start Selected text

1.Clustering Factor is a measure of the orderedness of an index in comparison to the table that is based upon
It is used as an indicator for computing the estimated cost of the table lookup following an index access.
2.The Clustering Factor records the number of data blocks that will be accessed when scanning an index.
3.Clustering Factor only happen on Physical reads.
SQL> create table tt5(id1 int,id2 int);
Table created.
SQL> create index tt5_i1 on tt5(id1);
Index created.
SQL> create index tt5_i2 on tt5(id2);
Index created.
SQL> insert into tt5 select level,trunc(dbms_random.value(0,10000)) from dual connect by level<=10000;
10000 rows created.
SQL> commit;
Commit complete.
SQL> exec dbms_stats.gather_table_stats('scott','tt5');
PL/SQL procedure successfully completed.
SQL> select table_name,num_rows,blocks,sample_size from user_tables where table_name='TT5';
TABLE_NAME NUM_ROWS BLOCKS SAMPLE_SIZE
-------------------- ---------- ---------- -----------
TT5 10000 20 10000
SQL> select column_name,num_distinct,num_nulls,density from user_tab_columns where table_name='TT5';
COLUMN_NAME NUM_DISTINCT NUM_NULLS DENSITY
-------------------- ------------ ---------- ----------
ID1 10000 0 .0001
ID2 6262 0 .000159693
SQL> select index_name,blevel,leaf_blocks,clustering_factor from user_indexes where table_name='TT5';
INDEX_NAME BLEVEL LEAF_BLOCKS CLUSTERING_FACTOR
-------------------- ---------- ----------- -----------------
TT5_I1 1 19 18
TT5_I2 1 30 9419
index tt5_i1's clustering factor is close tt5 table's blocks number.This is good.

end Selected text

• _Work required_
Pick up the clustering factor notes above after their last sentence and carry them on.

start Dataset entries

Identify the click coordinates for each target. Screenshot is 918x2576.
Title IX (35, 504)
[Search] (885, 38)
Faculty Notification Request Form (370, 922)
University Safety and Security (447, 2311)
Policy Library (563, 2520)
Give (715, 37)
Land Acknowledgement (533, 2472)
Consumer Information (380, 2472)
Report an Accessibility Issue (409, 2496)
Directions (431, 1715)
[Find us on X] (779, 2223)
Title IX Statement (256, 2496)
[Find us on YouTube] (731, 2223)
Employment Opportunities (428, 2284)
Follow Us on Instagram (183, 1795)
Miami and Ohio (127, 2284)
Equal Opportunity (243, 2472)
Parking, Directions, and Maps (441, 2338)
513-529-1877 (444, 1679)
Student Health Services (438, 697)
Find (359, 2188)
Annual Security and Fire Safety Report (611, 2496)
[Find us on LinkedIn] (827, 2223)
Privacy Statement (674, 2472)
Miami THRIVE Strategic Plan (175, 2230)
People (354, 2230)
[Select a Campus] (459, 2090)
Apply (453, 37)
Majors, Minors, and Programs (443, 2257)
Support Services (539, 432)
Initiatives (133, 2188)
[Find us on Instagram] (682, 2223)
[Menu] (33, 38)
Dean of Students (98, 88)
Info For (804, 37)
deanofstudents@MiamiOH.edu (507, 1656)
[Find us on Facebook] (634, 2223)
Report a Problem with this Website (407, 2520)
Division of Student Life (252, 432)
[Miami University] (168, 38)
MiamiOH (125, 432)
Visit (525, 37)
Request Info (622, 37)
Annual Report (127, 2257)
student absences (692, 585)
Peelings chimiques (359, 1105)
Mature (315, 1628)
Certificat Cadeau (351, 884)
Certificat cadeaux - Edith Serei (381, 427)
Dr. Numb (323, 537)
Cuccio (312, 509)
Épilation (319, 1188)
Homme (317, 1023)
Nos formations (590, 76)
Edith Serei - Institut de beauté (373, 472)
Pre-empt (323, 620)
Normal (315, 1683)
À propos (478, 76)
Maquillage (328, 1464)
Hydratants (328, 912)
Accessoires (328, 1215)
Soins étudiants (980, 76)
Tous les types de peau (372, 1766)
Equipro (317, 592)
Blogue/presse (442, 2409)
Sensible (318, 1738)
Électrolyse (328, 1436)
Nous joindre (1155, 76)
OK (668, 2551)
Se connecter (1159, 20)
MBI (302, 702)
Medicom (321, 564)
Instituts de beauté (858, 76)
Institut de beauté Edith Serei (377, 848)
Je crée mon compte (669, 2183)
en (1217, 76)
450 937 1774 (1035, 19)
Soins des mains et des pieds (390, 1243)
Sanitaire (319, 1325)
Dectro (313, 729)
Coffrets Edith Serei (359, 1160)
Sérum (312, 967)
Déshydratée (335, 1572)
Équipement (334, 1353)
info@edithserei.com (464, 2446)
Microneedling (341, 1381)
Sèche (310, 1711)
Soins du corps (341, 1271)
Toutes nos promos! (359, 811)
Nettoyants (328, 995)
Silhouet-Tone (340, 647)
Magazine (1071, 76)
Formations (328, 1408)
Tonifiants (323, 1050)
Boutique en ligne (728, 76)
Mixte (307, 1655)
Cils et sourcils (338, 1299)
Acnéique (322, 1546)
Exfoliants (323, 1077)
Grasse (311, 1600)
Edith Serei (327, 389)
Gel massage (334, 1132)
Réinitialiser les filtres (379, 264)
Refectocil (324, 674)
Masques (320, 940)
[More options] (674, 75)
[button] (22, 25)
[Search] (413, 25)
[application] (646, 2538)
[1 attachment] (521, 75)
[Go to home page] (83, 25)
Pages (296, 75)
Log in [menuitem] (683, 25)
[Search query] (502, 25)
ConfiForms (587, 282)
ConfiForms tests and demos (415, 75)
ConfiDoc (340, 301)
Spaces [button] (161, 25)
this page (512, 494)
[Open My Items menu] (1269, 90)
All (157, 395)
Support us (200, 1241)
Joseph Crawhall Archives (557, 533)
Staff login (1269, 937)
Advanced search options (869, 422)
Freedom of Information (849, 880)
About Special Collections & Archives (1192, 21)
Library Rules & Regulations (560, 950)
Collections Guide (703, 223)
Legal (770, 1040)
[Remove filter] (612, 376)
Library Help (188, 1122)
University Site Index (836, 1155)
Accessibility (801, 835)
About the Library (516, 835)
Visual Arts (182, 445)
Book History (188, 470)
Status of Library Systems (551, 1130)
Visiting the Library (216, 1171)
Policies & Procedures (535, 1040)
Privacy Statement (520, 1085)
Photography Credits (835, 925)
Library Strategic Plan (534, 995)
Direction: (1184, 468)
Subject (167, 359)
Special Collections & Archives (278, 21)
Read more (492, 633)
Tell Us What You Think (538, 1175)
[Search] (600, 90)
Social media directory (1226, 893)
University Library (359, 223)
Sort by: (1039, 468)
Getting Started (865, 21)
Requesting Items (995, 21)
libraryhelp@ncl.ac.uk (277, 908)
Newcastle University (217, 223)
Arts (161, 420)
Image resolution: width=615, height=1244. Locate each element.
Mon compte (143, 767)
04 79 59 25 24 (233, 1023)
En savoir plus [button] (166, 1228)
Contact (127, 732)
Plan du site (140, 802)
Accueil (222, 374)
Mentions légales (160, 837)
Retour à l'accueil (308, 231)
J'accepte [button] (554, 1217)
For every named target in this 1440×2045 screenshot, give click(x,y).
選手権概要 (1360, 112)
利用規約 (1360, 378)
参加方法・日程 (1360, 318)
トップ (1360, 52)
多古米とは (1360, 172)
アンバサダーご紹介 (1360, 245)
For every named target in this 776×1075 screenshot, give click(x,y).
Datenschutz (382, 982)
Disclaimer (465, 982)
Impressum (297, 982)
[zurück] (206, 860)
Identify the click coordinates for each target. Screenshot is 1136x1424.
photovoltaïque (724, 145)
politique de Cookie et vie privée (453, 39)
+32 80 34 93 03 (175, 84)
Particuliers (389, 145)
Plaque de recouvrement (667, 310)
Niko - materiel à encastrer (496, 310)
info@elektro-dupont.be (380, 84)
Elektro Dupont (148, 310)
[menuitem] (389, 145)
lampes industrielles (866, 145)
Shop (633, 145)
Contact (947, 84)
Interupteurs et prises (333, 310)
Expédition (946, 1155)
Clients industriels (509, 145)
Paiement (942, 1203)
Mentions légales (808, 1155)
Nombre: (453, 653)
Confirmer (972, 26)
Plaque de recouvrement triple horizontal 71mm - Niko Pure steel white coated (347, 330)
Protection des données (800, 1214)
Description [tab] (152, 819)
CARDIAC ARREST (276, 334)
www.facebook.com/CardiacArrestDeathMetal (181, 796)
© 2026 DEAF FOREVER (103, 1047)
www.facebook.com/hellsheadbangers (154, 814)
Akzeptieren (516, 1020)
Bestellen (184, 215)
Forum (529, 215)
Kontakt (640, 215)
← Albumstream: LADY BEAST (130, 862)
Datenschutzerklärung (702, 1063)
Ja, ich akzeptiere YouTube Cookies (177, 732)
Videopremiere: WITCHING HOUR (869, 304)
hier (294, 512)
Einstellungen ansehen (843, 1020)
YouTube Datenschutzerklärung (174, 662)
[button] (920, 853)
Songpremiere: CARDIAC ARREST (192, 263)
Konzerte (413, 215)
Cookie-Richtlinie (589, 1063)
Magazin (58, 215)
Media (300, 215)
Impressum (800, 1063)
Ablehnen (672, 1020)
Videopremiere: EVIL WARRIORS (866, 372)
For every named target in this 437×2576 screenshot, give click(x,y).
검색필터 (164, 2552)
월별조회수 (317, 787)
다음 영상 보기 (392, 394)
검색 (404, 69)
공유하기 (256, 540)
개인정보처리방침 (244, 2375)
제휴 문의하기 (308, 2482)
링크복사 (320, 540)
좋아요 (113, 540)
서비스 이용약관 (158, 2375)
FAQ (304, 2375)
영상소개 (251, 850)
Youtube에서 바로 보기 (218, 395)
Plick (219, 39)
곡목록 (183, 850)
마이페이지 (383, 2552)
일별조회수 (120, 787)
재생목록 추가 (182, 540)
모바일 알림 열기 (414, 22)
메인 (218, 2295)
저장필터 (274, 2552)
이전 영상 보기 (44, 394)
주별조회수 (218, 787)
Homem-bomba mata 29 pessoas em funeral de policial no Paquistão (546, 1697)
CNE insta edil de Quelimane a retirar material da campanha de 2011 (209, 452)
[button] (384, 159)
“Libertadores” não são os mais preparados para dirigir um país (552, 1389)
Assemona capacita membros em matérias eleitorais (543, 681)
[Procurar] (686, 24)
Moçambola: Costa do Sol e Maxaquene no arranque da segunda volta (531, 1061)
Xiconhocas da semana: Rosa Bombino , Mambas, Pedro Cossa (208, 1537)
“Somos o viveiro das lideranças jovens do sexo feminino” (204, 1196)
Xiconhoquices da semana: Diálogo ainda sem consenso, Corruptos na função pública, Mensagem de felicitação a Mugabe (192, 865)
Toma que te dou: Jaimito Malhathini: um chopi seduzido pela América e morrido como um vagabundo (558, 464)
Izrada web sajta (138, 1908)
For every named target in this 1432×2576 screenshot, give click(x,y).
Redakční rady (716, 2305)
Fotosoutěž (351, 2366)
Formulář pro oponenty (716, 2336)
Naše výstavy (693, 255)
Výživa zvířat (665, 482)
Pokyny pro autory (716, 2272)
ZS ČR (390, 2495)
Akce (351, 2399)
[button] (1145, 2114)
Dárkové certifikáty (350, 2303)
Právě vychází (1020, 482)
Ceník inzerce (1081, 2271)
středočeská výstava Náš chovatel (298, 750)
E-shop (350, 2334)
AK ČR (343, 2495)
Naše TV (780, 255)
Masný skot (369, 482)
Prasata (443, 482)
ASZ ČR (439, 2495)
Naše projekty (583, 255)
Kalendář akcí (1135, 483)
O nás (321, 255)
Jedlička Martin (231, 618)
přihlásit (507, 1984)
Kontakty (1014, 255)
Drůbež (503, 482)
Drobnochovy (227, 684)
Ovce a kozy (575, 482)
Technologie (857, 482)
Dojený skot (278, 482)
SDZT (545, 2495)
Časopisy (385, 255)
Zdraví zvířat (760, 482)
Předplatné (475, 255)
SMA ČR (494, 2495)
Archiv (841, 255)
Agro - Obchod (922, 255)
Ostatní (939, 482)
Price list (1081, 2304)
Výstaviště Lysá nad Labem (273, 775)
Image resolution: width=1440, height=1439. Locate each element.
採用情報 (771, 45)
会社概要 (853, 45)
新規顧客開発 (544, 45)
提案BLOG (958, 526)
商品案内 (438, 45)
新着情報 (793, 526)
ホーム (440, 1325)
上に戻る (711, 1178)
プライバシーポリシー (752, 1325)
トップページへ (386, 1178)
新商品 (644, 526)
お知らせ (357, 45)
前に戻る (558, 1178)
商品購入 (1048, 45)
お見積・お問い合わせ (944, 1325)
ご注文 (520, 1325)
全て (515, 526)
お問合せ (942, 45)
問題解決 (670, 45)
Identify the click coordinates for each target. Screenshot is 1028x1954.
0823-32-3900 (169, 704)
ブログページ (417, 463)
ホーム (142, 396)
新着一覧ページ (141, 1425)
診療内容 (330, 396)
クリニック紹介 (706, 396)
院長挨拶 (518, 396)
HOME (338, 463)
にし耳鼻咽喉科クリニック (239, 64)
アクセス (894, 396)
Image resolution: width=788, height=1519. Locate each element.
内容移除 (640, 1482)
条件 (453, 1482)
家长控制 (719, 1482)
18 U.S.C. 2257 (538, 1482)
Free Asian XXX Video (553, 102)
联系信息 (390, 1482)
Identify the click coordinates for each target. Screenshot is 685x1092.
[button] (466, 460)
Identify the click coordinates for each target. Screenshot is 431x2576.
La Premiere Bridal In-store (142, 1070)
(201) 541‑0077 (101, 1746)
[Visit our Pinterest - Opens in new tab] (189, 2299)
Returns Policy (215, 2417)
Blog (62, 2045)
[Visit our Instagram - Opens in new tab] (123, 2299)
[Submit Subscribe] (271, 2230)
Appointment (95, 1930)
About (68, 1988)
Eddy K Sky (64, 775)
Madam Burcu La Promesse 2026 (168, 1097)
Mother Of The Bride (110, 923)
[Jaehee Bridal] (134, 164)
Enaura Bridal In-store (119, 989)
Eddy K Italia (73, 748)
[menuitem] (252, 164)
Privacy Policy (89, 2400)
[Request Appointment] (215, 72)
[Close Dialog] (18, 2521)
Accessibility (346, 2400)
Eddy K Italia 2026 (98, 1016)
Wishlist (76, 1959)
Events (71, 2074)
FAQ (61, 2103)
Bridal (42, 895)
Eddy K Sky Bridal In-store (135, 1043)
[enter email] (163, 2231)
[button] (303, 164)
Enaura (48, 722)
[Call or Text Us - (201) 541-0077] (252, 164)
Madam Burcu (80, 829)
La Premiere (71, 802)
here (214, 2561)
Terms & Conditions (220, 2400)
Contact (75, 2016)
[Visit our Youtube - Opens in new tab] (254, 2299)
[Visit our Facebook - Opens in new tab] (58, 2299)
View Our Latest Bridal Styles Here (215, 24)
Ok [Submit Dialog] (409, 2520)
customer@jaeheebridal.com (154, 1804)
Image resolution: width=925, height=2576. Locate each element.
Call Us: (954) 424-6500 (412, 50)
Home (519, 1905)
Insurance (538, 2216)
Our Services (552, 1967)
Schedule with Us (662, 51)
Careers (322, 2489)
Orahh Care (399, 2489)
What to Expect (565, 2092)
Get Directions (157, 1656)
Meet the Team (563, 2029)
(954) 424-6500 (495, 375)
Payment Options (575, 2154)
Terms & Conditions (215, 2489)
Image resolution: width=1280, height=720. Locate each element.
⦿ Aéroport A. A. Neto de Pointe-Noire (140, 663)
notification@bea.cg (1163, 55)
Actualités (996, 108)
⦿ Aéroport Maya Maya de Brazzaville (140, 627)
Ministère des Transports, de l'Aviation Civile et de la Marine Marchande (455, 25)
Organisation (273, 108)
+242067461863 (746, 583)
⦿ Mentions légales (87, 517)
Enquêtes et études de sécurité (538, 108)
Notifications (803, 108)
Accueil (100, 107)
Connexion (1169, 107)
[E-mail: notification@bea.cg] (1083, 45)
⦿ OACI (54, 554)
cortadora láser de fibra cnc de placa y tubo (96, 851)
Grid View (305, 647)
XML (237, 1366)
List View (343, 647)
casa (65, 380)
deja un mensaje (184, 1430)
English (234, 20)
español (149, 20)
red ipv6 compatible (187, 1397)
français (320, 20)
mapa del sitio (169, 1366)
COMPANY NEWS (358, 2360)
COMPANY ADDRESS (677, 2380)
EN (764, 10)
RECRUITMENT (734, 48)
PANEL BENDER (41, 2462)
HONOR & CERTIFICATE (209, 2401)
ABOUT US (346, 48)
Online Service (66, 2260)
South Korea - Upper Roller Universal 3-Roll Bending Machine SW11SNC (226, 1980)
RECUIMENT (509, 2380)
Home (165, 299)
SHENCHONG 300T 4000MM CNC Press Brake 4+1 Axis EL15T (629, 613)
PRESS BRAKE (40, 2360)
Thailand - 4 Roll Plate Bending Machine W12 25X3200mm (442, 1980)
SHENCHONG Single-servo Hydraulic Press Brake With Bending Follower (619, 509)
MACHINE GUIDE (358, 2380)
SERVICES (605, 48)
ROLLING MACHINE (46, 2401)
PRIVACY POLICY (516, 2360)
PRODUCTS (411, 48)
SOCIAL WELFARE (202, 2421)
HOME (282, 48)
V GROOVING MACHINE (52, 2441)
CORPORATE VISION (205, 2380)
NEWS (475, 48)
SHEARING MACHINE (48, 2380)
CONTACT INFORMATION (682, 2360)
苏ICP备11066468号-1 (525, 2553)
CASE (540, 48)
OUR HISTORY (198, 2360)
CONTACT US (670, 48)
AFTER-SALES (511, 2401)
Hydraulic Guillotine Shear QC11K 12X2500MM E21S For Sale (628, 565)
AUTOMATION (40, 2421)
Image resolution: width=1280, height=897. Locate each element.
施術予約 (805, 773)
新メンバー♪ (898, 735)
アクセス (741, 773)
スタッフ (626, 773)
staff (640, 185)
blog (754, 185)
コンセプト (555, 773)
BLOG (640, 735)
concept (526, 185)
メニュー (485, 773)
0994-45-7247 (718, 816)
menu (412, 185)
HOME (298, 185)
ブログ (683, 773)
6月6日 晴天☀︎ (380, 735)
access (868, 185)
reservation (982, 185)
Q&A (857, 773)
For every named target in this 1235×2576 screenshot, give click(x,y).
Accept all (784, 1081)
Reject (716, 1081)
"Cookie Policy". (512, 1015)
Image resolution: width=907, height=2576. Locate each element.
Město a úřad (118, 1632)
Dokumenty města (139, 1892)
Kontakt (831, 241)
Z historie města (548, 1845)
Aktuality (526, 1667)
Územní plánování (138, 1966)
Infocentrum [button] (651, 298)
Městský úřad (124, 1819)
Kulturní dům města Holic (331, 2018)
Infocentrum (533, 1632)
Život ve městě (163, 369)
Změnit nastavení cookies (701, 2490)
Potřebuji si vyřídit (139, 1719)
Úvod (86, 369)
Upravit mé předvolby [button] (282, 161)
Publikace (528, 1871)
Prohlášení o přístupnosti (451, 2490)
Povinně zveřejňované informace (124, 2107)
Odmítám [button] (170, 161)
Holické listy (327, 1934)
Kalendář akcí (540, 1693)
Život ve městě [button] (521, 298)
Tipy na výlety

end Dataset entries

• _Response to this exercise_
index tt5_i2's clustering factor is far than tt5 table's blocks number.This is not good.
test:
sql1
SQL> explain plan for select * from tt5 where id1 between 1 and 100;
Explained.
SQL> select * from table(dbms_xplan.display);
PLAN_TABLE_OUTPUT
----------------------------------------------------------------------------------------
Plan hash value: 3764321786
--------------------------------------------------------------------------------------
| Id | Operation | Name | Rows | Bytes | Cost (%CPU)| Time |
--------------------------------------------------------------------------------------
| 0 | SELECT STATEMENT | | 100 | 700 | 3 (0)| 00:00:01 |
| 1 | TABLE ACCESS BY INDEX ROWID| TT5 | 100 | 700 | 3 (0)| 00:00:01 |
|* 2 | INDEX RANGE SCAN | TT5_I1 | 100 | | 2 (0)| 00:00:01 |
--------------------------------------------------------------------------------------
Predicate Information (identified by operation id):
---------------------------------------------------
2 - access("ID1">=1 AND "ID1"<=100)
14 rows selected.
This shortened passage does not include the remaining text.